Brano del documento
──────

Sono sincero: non ho incontrato alcuna supponenza. La paura di essere “snobbati” c’è e delle volte effettivamente accade di imbattersi in qualche atteggiamento superficiale, così come è potuto sembrare presuntuoso irrompere sulla scena editoriale che è occupata da nomi ben più illustri e quotati. Ma ogni volta che mi sono approcciato alle realtà associative, alla politica, alle persone – soprattutto dal vivo e non virtualmente – ho ottenuto riscontri positivi. Se siano sinceri o meno non lo so, ma nessuno mi ha mai ostacolato apertamente. L’autorità, invece, la si conquista con il lavoro. Non tutti condividono il modo di lavorare, ma rispondo sempre a chi me lo fa notare con serenità: di fronte alle critiche cerco di scindere sempre il piano personale da quello professionale. Le sfere si mischiano, l’uomo è il giornalista ed è valido il contrario, ma le mie risposte sono verso il fair play per indole perché non mi piace imbarcarmi in polemiche sterili o attaccare. Internet è una croce e una delizia: meraviglioso che tutti possano esprimersi, dispersivo il fatto che l’espressione divenga spesso uno sfogo senza arte né parte. Non è un’accusa, entrare nel meccanismo non è oggettivamente semplice. Riguardo alla tendenza verso gli aspetti culturali, cito il grande Achille Campanile: «il giornalismo un tempo toglieva uomini alle lettere. Oggi, il che è più grave, ne dà». Io rimango un letterato, la mia carriera professionale non sarà mai quella giornalistica, quindi nel mio caso le lettere mi hanno prestato al giornalismo ma ritorno e ritornerò sempre alla base, alla mia formazione e alle mie predisposizioni mentali e di studio. Ecco perché la cultura mi “accende” ed è preponderante rispetto ad altri aspetti che pure trattiamo.

──────

Dati forniti
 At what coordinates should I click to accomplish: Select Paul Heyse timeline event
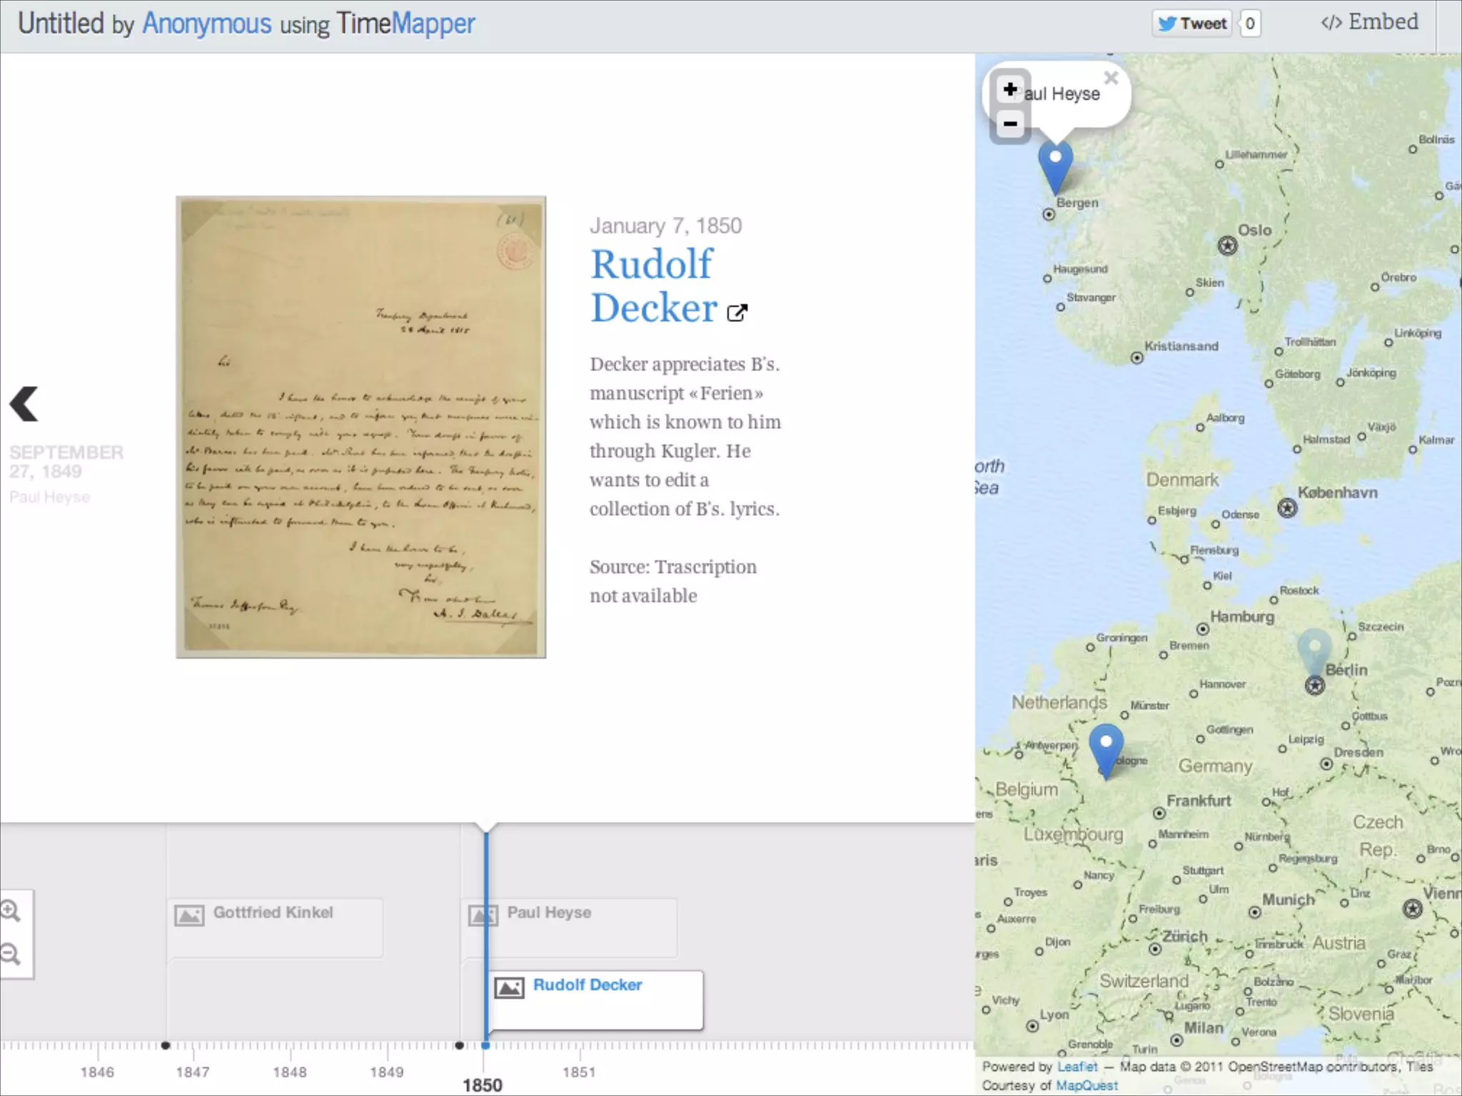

──────

Cosa farai
Ricopia per intero il brano del documento riportato sopra, parola per parola e senza alcuna modifica.

Risultato dell'esercizio
Sono sincero: non ho incontrato alcuna supponenza. La paura di essere “snobbati” c’è e delle volte effettivamente accade di imbattersi in qualche atteggiamento superficiale, così come è potuto sembrare presuntuoso irrompere sulla scena editoriale che è occupata da nomi ben più illustri e quotati. Ma ogni volta che mi sono approcciato alle realtà associative, alla politica, alle persone – soprattutto dal vivo e non virtualmente – ho ottenuto riscontri positivi. Se siano sinceri o meno non lo so, ma nessuno mi ha mai ostacolato apertamente. L’autorità, invece, la si conquista con il lavoro. Non tutti condividono il modo di lavorare, ma rispondo sempre a chi me lo fa notare con serenità: di fronte alle critiche cerco di scindere sempre il piano personale da quello professionale. Le sfere si mischiano, l’uomo è il giornalista ed è valido il contrario, ma le mie risposte sono verso il fair play per indole perché non mi piace imbarcarmi in polemiche sterili o attaccare. Internet è una croce e una delizia: meraviglioso che tutti possano esprimersi, dispersivo il fatto che l’espressione divenga spesso uno sfogo senza arte né parte. Non è un’accusa, entrare nel meccanismo non è oggettivamente semplice. Riguardo alla tendenza verso gli aspetti culturali, cito il grande Achille Campanile: «il giornalismo un tempo toglieva uomini alle lettere. Oggi, il che è più grave, ne dà». Io rimango un letterato, la mia carriera professionale non sarà mai quella giornalistica, quindi nel mio caso le lettere mi hanno prestato al giornalismo ma ritorno e ritornerò sempre alla base, alla mia formazione e alle mie predisposizioni mentali e di studio. Ecco perché la cultura mi “accende” ed è preponderante rispetto ad altri aspetti che pure trattiamo.